On my ongoing learning path in the Creative Coding Arts I’m going to make a lot of stops at a bunch of Clichés. I’ve been saying that this is, for me, the equivalent of the “Create a Blog in 5 Minutes with Framework X” of the Web Development scene. This time, the Cliché’s name is Worley Noise and I got to it via another Coding Train episode.
Worley Noise’s algorithm works as follows:
We randomly create and distribute feature points (I called them control points in the code for whatever reason)
With that out of the way, we draw a picture where, for every pixel, we calculate the distance to the feature points
We then map - somehow - that distance to a given color and move on to the next pixel
The result is sometimes alike cells, other times it resembles crystals , it really depends how you approach the color mapping and which distance you decide to use.
I started this exercise off with a simple enough code where I had an array of points distributed randomly across the screen and I went around every pixel on the screen making stroke / point calls to p5.js until the picture was formed. It worked but it was very very slow, so I took a little bit of time to try and make it a little bit better, and although I managed to get a full picture rendered from 12 seconds down to 3s - on my computer, which is a blessing because there’s a GPU available, but also a curse because it’s a 5k display and so the canvas is very large - it’s still slow enough that I didn’t even consider adding animation to this experiment.

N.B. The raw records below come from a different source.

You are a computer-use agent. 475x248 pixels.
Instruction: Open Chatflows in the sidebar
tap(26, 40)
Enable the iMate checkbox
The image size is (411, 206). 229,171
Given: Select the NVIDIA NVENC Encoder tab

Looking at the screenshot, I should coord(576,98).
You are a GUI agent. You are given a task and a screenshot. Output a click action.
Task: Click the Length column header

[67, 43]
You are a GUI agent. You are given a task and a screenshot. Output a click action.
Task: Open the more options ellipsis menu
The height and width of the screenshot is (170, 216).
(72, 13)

In terms of “optimizations” I did a couple of things:
Instead of using P5.js stroke / point methods, I manipulate the pixel array directly, which in turn makes the code an estimated 94.55% less unreadable as we need to navigate a one-dimensional, pixel density aware, 4 color element array instead of just saying “draw this pixel this color”
I also went with the cell approach to the feature points, where instead of having an array of randomly generated points, I now break down the canvas in a grid and randomly place a point in each grid element. This in turn makes the lookups faster as I can address specific grid cells instead of going over all the points.

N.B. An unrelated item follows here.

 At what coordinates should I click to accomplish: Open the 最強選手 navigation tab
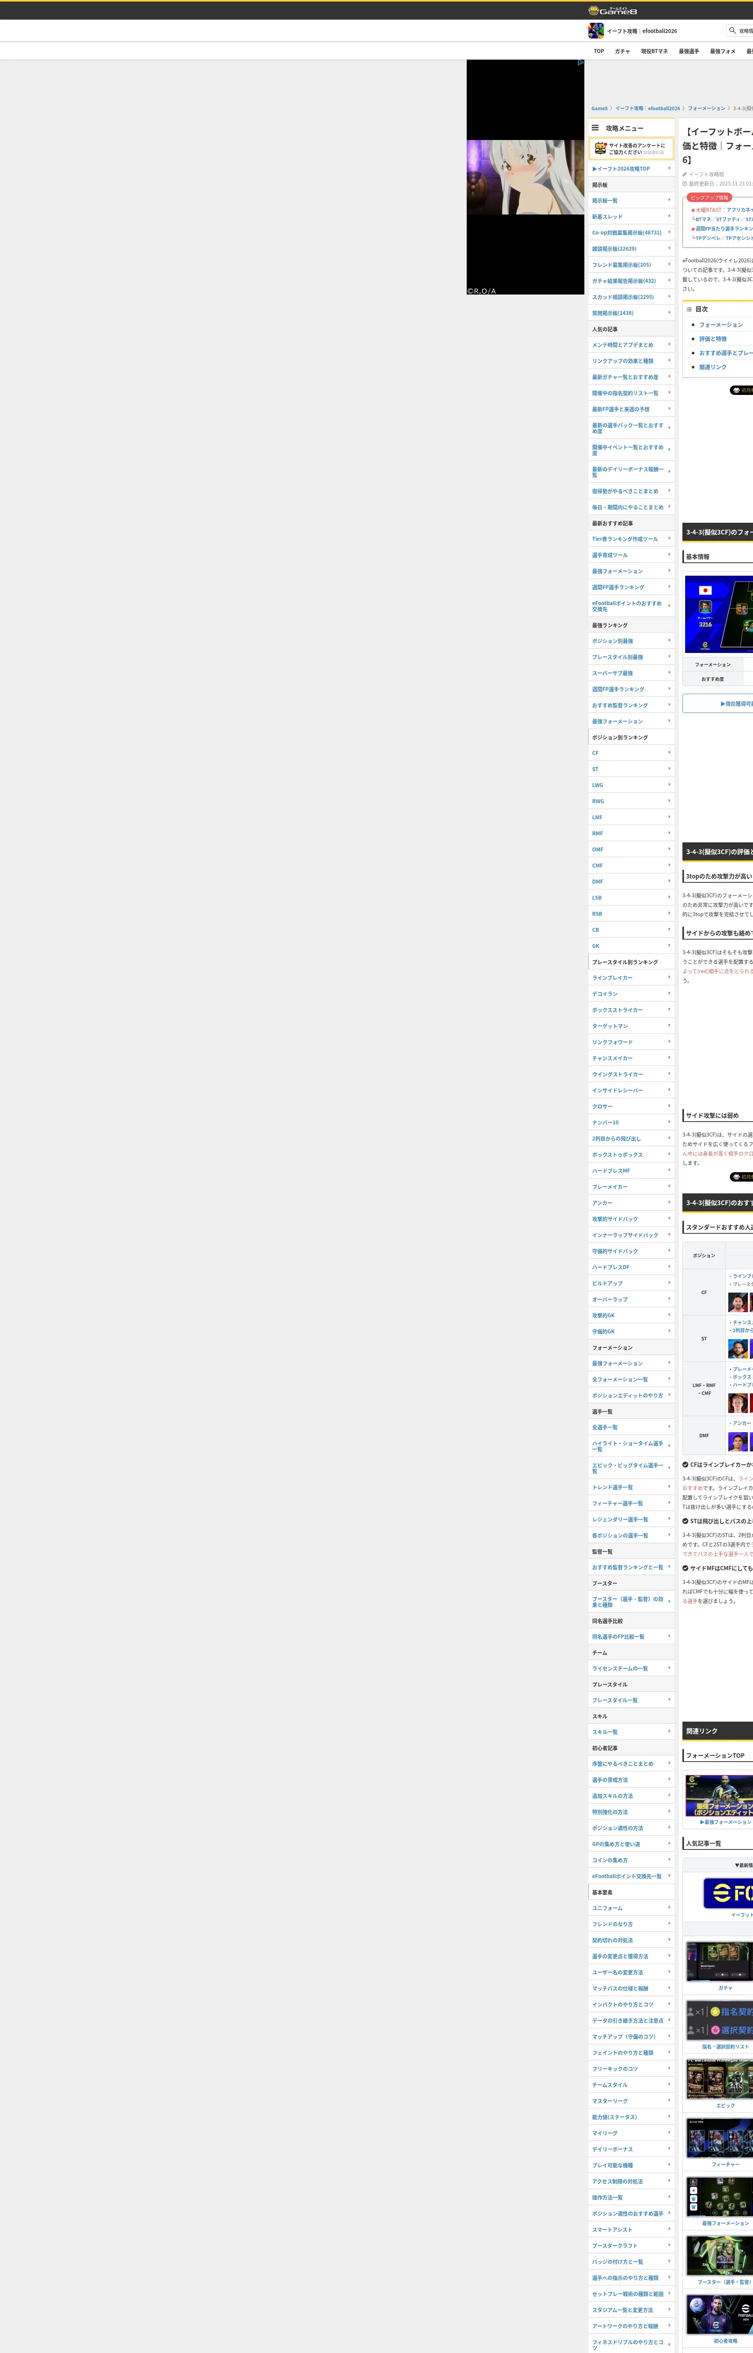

I also made a few variations in Color Schemes, some are black and white and simply look at the distance to closest point, others - like the Oily ones - look at different distances for the different color components. I didn’t put a lot of science into it, I just have an easy way to add color schemes and played around with them until something visually interesting came out.
If I ever manage to make this code run faster, I’ll definitely explore adding animation to this - be it that the points move around or that I map things in a 3D space and navigate that.